-- begin Records provided --
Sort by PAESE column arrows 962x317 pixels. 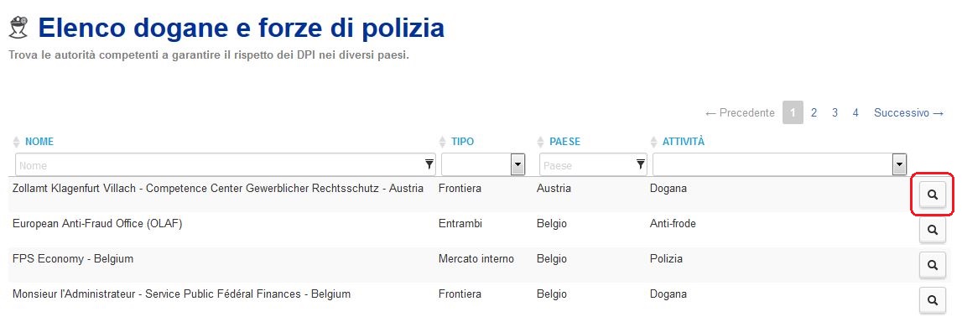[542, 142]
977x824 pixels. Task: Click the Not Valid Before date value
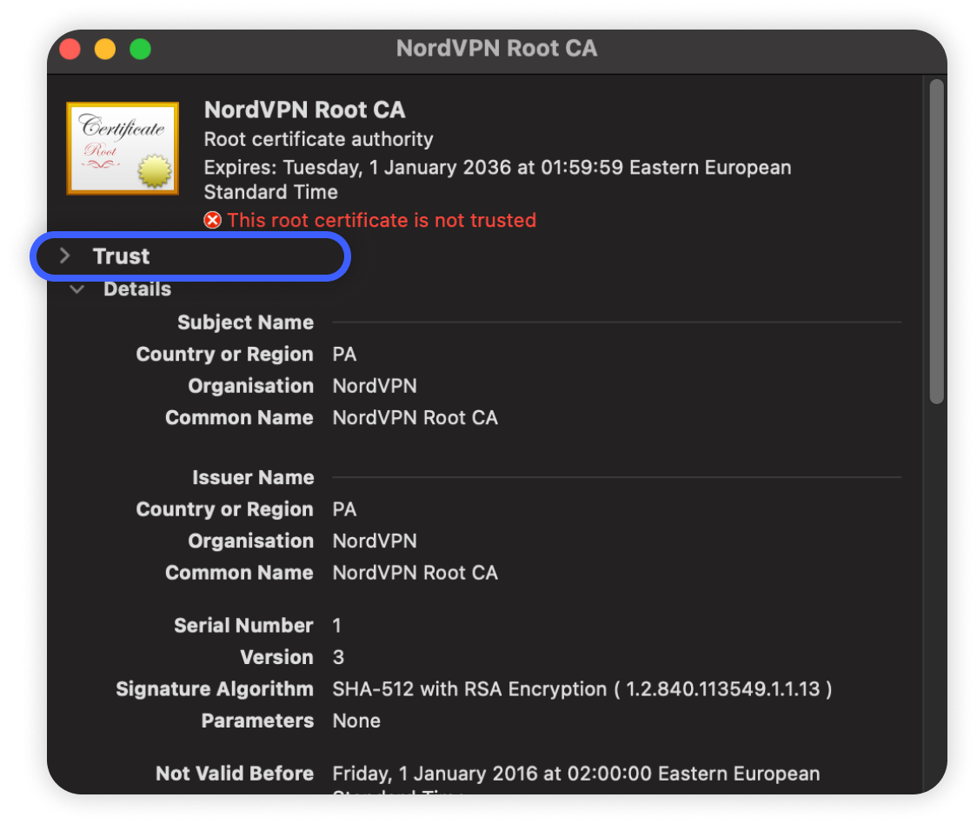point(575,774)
-- end Records provided --
-- begin Records provided --
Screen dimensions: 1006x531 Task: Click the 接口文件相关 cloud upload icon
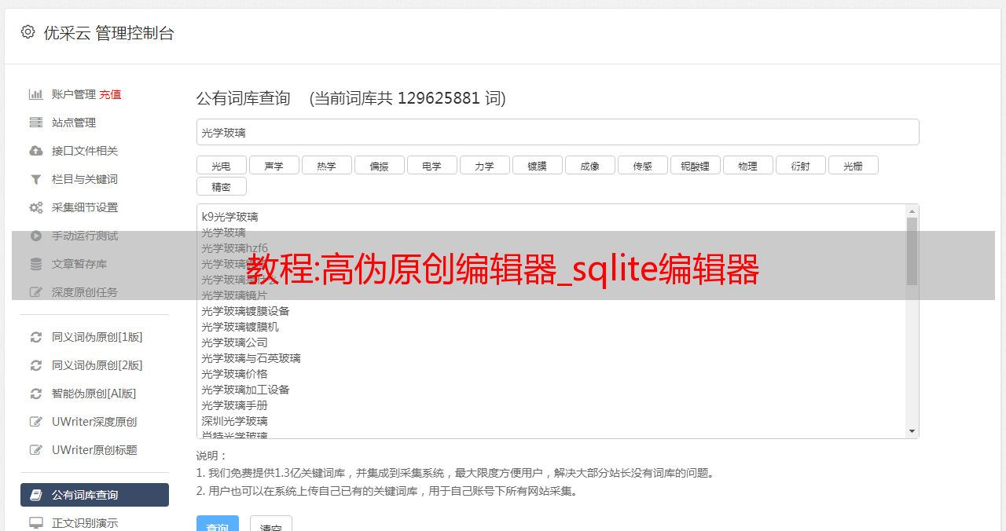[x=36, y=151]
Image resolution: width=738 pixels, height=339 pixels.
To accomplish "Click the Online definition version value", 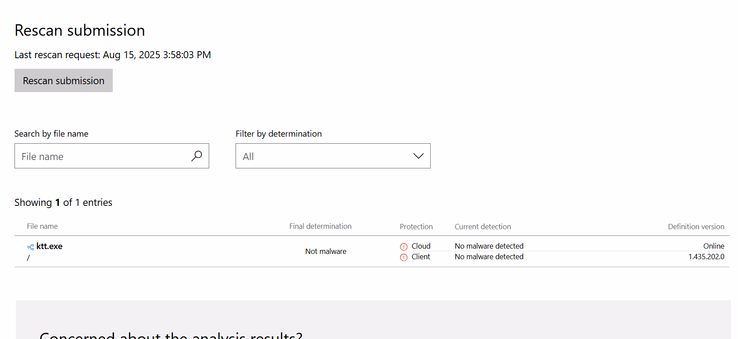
-- end Records provided --
-- begin Records provided --
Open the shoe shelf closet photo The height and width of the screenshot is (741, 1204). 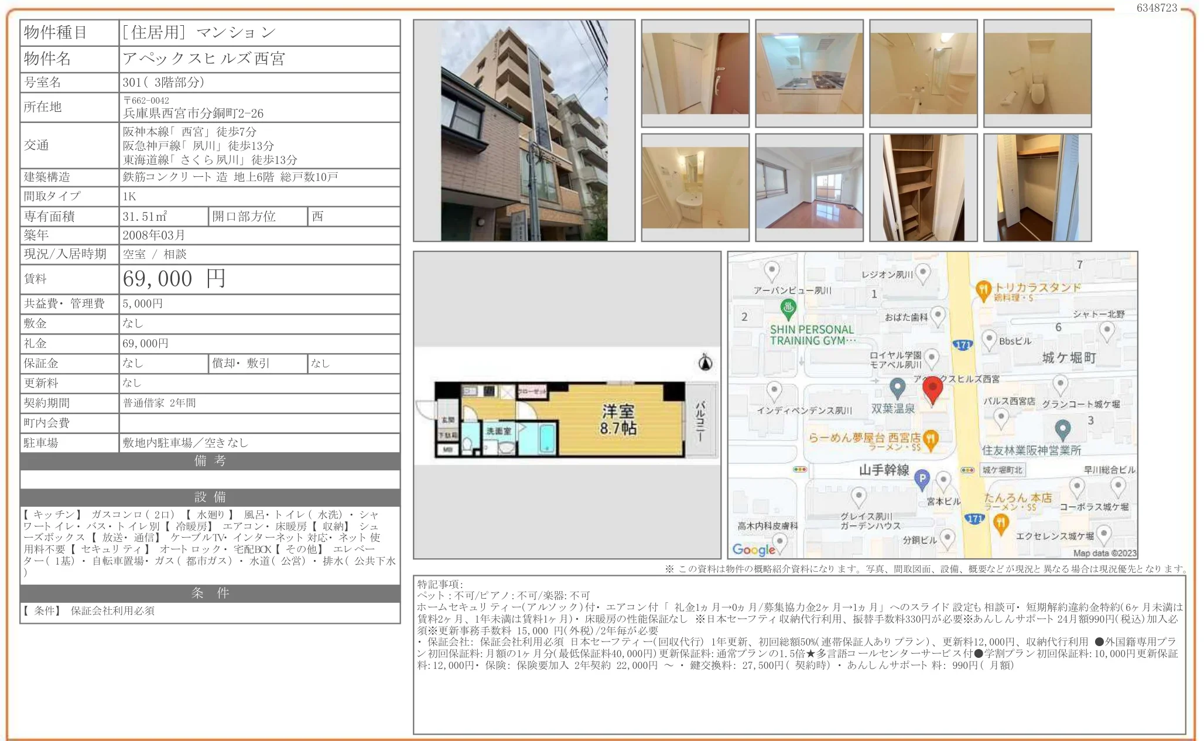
-- end Records provided --
▶ Do this:
Could you change "Click" to "Tap" in the lines starting at the one containing "Screen dimensions: 1006x531" and ending at the one containing "the Online definition", leaving everything else as it is and leaving out the pictures?

▶ Solution for this task:
Screen dimensions: 1006x531 Task: Tap the 接口文件相关 cloud upload icon
[x=36, y=151]
Image resolution: width=738 pixels, height=339 pixels.
To accomplish "Tap the Online definition version value", 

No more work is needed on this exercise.